A few people did have a differing opinion…

“YTA. Nice job skewing the question.”

“Are you an asshole for telling her the first time?”

“No cause it wasn’t meant to be offensive but let’s be real, that’s not why your friend is pissed with you or why you were called out of line.”

“She’s mad because you kept arguing a point after she made it clear you upset her.”

“According to you she got mad, and then more mad, and then called you a *ick and got more mad to the point of having to be broken up.”

“All that and you never once stopped to think ‘hey, maybe I should just let it go because she’s obviously getting mad?'”

“You’d rather argue and prove you’re right than let it go and what did it even get you?”

“It literally makes no difference to you how she labels herself and her relationship.”

“So yeah you’re objectively correct and you’ve pissed off a friend for absolutely no gain.”

“Way to go.”  ~champagne-and-sugar

“It’s very possible you crossed the line before this depending on the rhythm of the argument.”

“But this is the point where you were very clearly being an a**hole.”

“If someone tells you to drop the topic of their sex or love life, you do it.”

“Full stop. You were more concerned about being right than you were about your friend’s feelings. YTA.”  ~ Capathy

“YTA for everything you said after she got upset.”

“Just because something is true (which it might not be, you don’t know her whole relationship) doesn’t mean it’s kind.”

“And ‘I’m just being honest’ is not a get out of social norms free card.”  ~ MrPairOfBongos

“Gonna go against the grain here and say YTA.”

“Whether you’re right or wrong about it being a sugar baby or prostitution situation, what does it matter?”

“What do you gain by insisting on your point?”

“Which, let’s be real, comes with a tinge of shaming…”

“It’s her business what she does with another adult.”

“Just shrug and go about your business instead of getting into dumb, unproductive arguments that spoil the social ambiance of the group.”  ~ Life_Fantastique

But overall, Reddit had a shared thought…

“NTA. She’s having sex with the guy in exchange for money.”

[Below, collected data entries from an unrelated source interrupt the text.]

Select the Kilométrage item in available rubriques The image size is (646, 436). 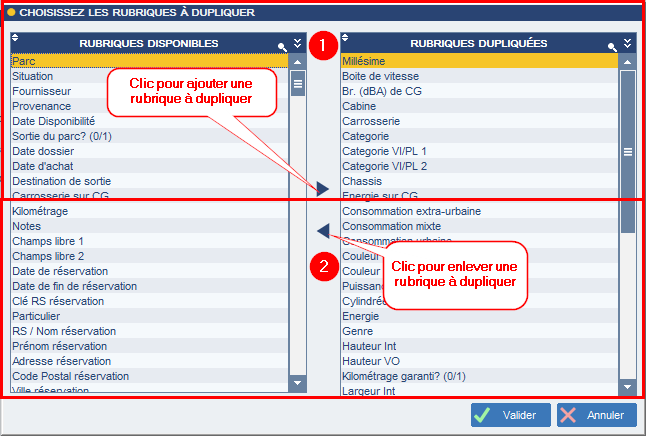(x=150, y=211)
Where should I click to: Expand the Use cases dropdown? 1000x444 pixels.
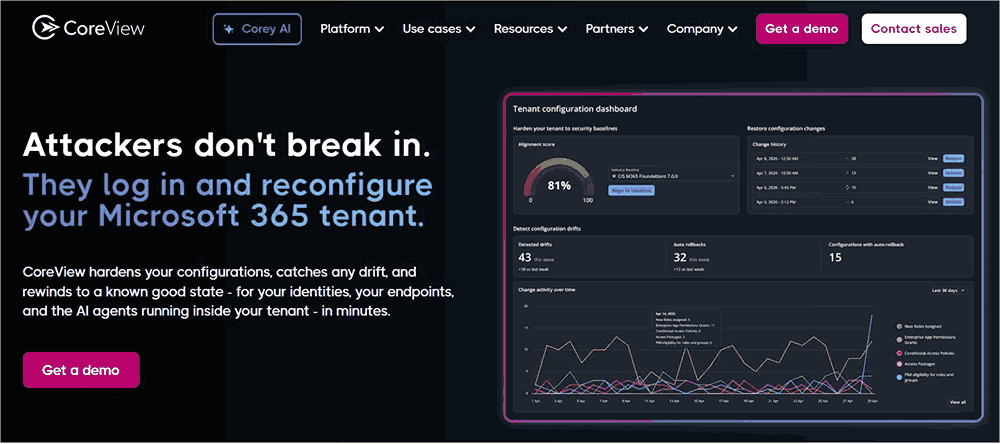439,29
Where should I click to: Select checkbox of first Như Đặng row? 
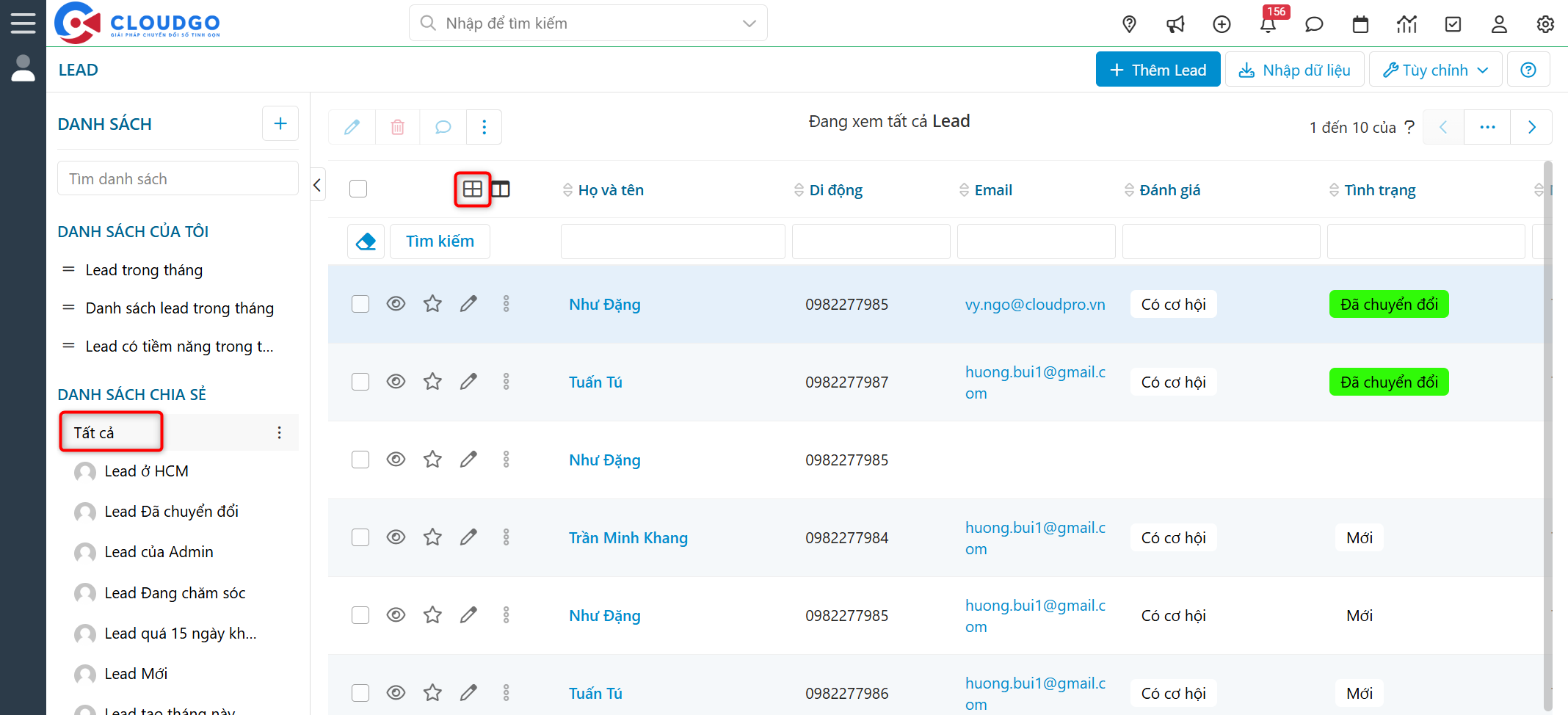point(360,304)
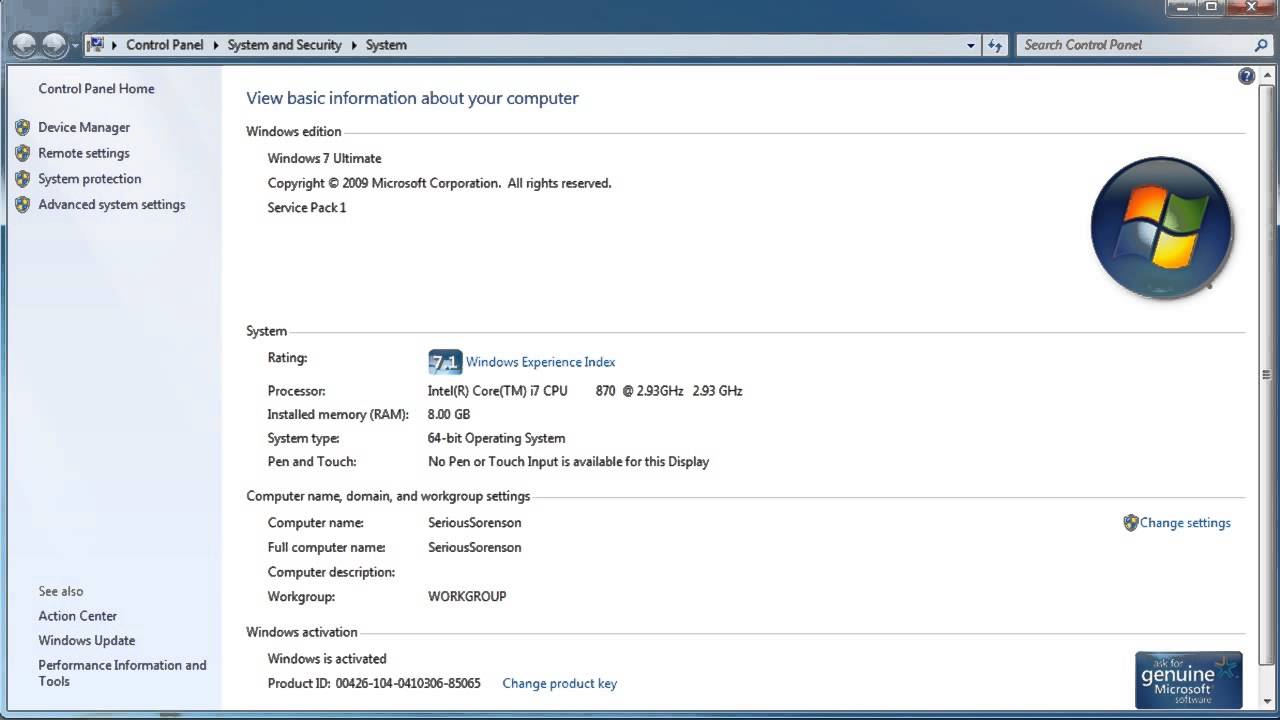This screenshot has height=720, width=1280.
Task: Select System and Security breadcrumb
Action: pos(284,45)
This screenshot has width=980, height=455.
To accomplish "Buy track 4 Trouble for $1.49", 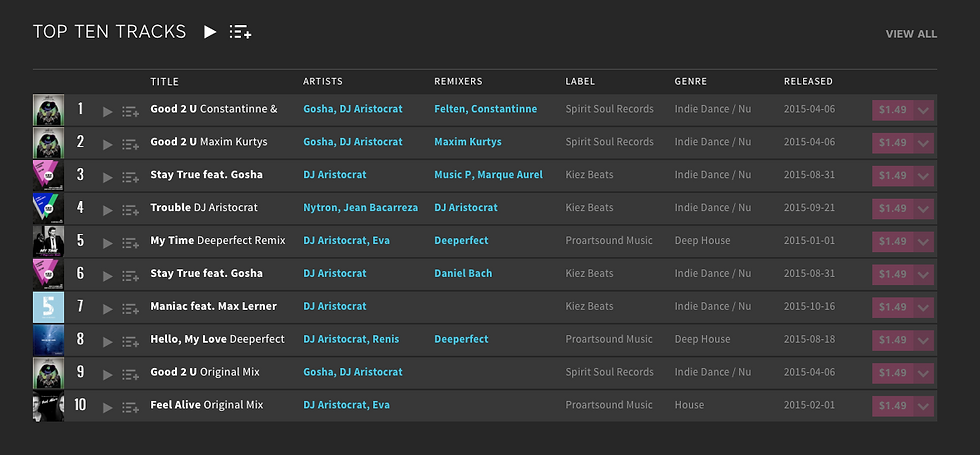I will click(892, 209).
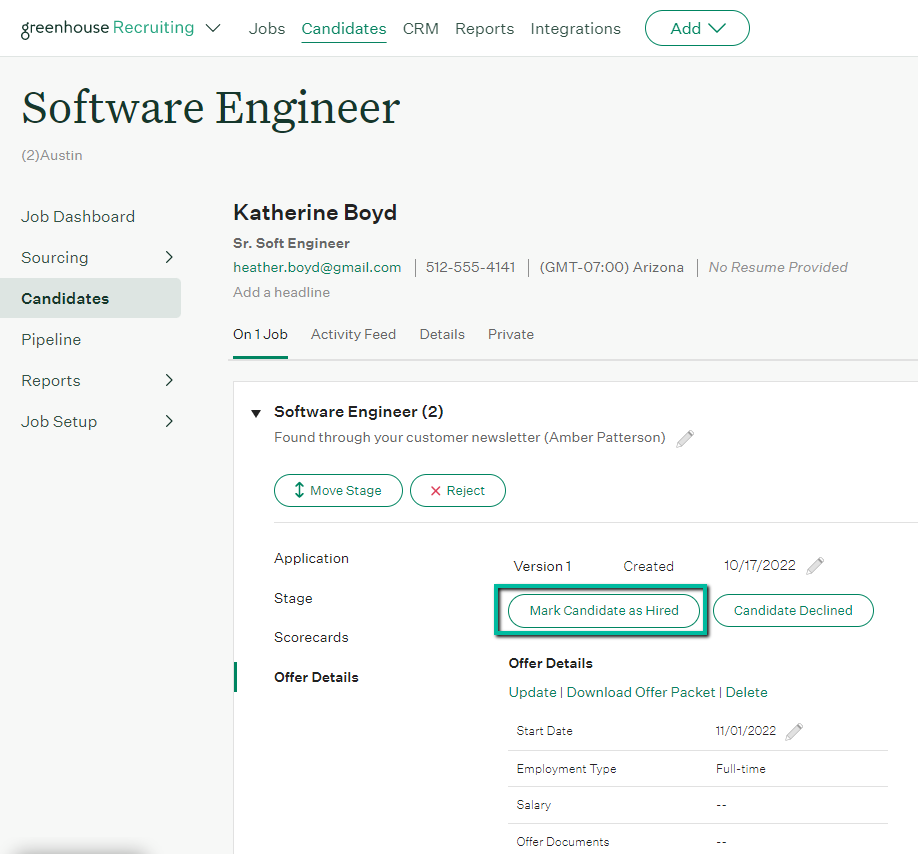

“Prostitute is an accurate description.”

“I have nothing against prostitutes and she can make her own choices with her own body and you’re out of line if you’re demeaning her for it.”

“But that describes her job there.”  ~ Hi_Im_Dadbot

“NTA – Don’t want to be called a racist, then don’t do racist things.”

“Don’t want to be called a sugarbaby, then maybe don’t be one.”

“If your friend is serious about not liking the label, then maybe she should make a stand and tell this person to stop paying for everything as it is making her feel uncomfortable.”

“Guessing the chances of that are going to be just about nil.”  ~ WoodBoogerSpork

Well OP sounds like Reddit understands your frustration.

Maybe next time have a little more tact.

But it sounds like your friend has big life decisions to make if she can’t be comfortable discussing her current situation.